Overfitting. He was likely overfitting the model for one specific benchmark.
PewDiePie didn’t “train his own LLM.” He fine-tuned an existing open-source model on coding benchmarks. His model started at 8%, crawled to 16% after format fixes, and one run hit 19.6% that briefly passed GPT-4o on a single benchmark before he couldn’t consistently reproduce it.
The tweet makes it sound like a YouTuber casually built a frontier lab in his bedroom. What actually happened is more interesting: a guy with a $41,000 home rig of 10 GPUs and 424GB of VRAM spent months failing, retraining, and iterating on dataset quality until he squeezed marginal gains out of a fine-tune.

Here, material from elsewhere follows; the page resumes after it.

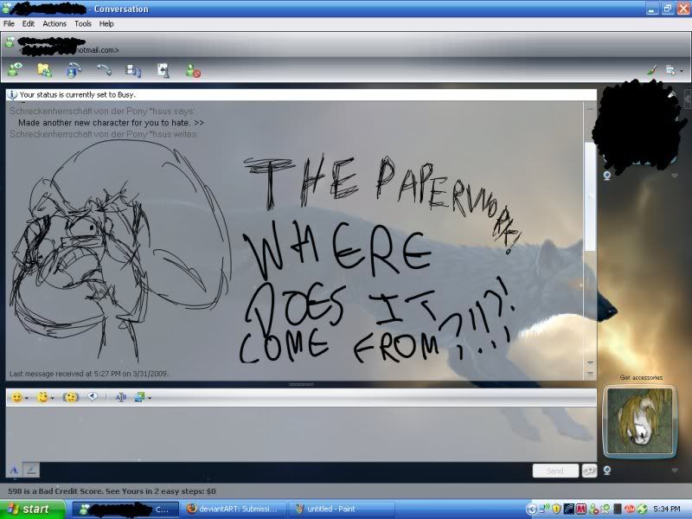Image resolution: width=692 pixels, height=519 pixels.
Task: Click the bad credit score ad link
Action: coord(112,490)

This is the part worth paying attention to. The entire arc from October 2025 to now tells you where AI tooling has actually landed. PewDiePie went from building his first PC to running Qwen 235B locally, vibe-coding a custom chat UI, orchestrating multi-agent voting systems, and now fine-tuning models on custom datasets. He did most of this through AI-assisted coding itself.
The video is literally called “I wish I never did this project.” He’s documenting how painful and tedious the process was. That honesty is the signal. The hype accounts strip that away and replace it with “what the f*ck, YouTuber beats DeepSeek.”
The real takeaway: fine-tuning on specific benchmarks with curated data can let anyone temporarily spike a score past models that cost hundreds of millions to train. That tells you everything about how narrow benchmark gaming has become, and nothing about general capability. PewDiePie knows this. The people quote-tweeting him with shock emojis do not.